Camilo, como siempre protector, le pasó un brazo por los hombros a Lucía mientras caminaban por el aeropuerto.
—Vámonos en taxi, princesa. Ya es muy tarde para agarrar el bus —dijo, dándole un beso suave en los labios.
Lucía sonrió, aún con la brisa de París en su espalda.
—Está bien, mi amor. No es bueno caminar a esta hora… quién sabe qué locos están sueltos.
Media hora más tarde, llegaron a la pensión donde vivían con Angie, la abuela de Lucía, y Lucrecia unas mujeres que eran toda una institución en el vecindario.
Angie tenía opiniones fuertes, una lengua afilada y un radar sobrenatural para detectar si algo “picante” había pasado entre su nieta y su yerno. La casa estaba en penumbras, apenas iluminada por el resplandor azúl de la televisión que proyectaba los últimos suspiros de una telenovela turca.
Allí estaba Angie, sentada en el sillón con una cobija de tigre hasta las rodillas y una caja de pañuelos a su lado. Lloraba con esa mezcla de sufrimiento y dramatismo que solo una mujer que ha vivido lo suyo puede producir.
Lucía dejó las maletas en la entrada y se acercó con cuidado.
—¿Abuela? ¿Qué haces despierta a esta hora?
Angie alzó la vista con los ojos brillosos por las lágrimas y una sonrisa que no tardó en brotarle del rostro.
—¡Mi niña!
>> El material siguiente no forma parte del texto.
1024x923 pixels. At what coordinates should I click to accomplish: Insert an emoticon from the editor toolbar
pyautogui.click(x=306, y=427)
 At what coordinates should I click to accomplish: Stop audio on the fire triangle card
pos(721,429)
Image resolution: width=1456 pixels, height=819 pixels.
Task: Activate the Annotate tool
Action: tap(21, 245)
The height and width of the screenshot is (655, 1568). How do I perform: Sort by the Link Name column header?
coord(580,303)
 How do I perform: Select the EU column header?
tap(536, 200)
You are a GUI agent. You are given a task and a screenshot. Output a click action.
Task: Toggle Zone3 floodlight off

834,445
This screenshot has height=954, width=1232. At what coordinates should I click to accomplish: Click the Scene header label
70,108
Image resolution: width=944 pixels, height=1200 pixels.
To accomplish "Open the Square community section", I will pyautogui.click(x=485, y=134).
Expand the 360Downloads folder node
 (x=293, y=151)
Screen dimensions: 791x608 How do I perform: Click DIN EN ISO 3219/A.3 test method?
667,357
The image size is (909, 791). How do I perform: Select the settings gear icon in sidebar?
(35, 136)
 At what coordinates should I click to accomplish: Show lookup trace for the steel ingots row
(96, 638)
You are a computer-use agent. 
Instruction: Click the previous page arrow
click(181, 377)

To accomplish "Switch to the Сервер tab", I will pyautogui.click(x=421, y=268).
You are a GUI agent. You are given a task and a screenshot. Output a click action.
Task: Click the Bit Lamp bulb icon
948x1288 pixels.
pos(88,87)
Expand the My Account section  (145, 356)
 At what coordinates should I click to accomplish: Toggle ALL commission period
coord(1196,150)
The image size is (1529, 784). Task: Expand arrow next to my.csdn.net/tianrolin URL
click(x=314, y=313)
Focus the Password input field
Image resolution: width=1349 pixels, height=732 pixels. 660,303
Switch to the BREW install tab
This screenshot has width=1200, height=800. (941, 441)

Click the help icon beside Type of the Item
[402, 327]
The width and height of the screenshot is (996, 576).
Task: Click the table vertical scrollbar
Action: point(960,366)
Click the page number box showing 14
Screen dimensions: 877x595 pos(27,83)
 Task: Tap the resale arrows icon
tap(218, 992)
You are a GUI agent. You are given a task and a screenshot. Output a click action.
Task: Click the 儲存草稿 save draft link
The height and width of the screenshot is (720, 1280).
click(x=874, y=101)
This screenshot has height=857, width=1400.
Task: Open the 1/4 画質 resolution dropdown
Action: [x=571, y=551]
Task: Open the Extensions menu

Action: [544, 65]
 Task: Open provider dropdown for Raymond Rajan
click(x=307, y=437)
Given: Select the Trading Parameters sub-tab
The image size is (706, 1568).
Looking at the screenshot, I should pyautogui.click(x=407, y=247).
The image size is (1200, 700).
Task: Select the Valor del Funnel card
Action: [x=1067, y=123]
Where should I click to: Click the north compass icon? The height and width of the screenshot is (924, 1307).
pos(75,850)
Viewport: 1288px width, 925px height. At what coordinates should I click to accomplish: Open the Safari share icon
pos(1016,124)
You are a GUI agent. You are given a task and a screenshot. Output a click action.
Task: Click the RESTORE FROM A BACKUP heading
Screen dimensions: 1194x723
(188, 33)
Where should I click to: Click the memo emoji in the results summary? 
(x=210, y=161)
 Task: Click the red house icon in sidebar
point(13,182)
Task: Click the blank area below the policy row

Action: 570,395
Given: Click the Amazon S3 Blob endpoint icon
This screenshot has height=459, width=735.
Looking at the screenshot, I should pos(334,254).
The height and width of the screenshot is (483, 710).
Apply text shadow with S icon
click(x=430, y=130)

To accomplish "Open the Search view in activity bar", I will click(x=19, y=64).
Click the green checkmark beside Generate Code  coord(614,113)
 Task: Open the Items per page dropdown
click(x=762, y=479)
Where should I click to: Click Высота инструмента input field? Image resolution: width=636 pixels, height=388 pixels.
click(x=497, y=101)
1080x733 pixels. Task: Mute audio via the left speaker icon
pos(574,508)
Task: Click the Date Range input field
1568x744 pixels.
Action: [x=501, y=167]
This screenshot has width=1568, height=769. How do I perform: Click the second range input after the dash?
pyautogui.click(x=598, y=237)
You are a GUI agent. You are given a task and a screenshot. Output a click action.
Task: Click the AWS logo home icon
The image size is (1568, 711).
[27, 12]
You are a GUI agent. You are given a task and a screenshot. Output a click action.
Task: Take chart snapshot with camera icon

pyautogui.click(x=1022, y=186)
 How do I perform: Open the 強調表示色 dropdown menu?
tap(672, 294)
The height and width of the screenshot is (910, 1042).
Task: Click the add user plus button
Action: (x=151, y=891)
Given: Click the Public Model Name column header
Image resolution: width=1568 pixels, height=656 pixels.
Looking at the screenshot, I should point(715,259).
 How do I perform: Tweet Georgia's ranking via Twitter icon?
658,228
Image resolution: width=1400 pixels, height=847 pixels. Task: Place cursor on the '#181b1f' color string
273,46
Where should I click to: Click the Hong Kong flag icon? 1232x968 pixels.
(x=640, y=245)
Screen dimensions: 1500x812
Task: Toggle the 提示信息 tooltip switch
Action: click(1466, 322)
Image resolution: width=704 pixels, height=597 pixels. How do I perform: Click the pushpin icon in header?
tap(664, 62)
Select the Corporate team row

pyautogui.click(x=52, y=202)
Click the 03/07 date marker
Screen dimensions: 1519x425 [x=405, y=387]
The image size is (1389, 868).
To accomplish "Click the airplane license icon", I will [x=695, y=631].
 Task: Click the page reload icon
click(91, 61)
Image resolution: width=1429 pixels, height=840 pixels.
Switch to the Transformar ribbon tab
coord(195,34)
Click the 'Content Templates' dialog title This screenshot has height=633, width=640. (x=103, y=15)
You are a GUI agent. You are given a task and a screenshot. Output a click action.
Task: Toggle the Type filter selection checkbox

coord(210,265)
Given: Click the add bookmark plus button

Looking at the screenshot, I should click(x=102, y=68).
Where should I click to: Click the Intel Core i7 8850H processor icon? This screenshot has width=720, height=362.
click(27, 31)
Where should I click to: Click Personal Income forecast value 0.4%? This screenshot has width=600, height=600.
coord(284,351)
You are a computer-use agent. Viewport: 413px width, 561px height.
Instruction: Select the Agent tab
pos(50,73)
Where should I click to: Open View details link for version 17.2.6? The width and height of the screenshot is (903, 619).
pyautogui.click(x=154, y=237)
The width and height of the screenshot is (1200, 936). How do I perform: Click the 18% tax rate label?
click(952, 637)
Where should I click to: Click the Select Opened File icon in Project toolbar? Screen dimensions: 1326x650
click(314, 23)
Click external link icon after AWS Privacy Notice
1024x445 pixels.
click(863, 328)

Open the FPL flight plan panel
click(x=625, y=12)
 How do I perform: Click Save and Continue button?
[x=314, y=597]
Ya volviste de tu luna de miel —exclamó emocionada, como si hubiera regresado de la guerra en lugar de Paris—. ¡Ay, por fin! Mira que esta casa sin ti es más triste que cumpleaños sin torta.
Lucía se rió y le dio un beso en la mejilla.
—Ya estamos aquí, abue.
Camilo, que venía detrás con más maletas de las necesarias para un viaje de una semana, también se acercó y la saludó con respeto.
—Buenas noches, señora Angie —le dijo mientras le daba un beso en la mejilla.
—Buenas noches, Camilo… —respondió Angie, entrecerrando los ojos como una inspectora en medio de un interrogatorio—. A ver… ¿Y qué? ¿Este inútil sí respondió en la cama o lo tiene chiquito?
Camilo se quedó paralizado, como si le hubieran tirado una cubeta de agua helada en la espalda.
—¡Abuela! —exclamó Lucía, roja como un tomate—. ¡De verdad que te pasas!
Angie soltó una carcajada pero luego fingió seriedad, como si no hubiera dicho nada fuera de lugar.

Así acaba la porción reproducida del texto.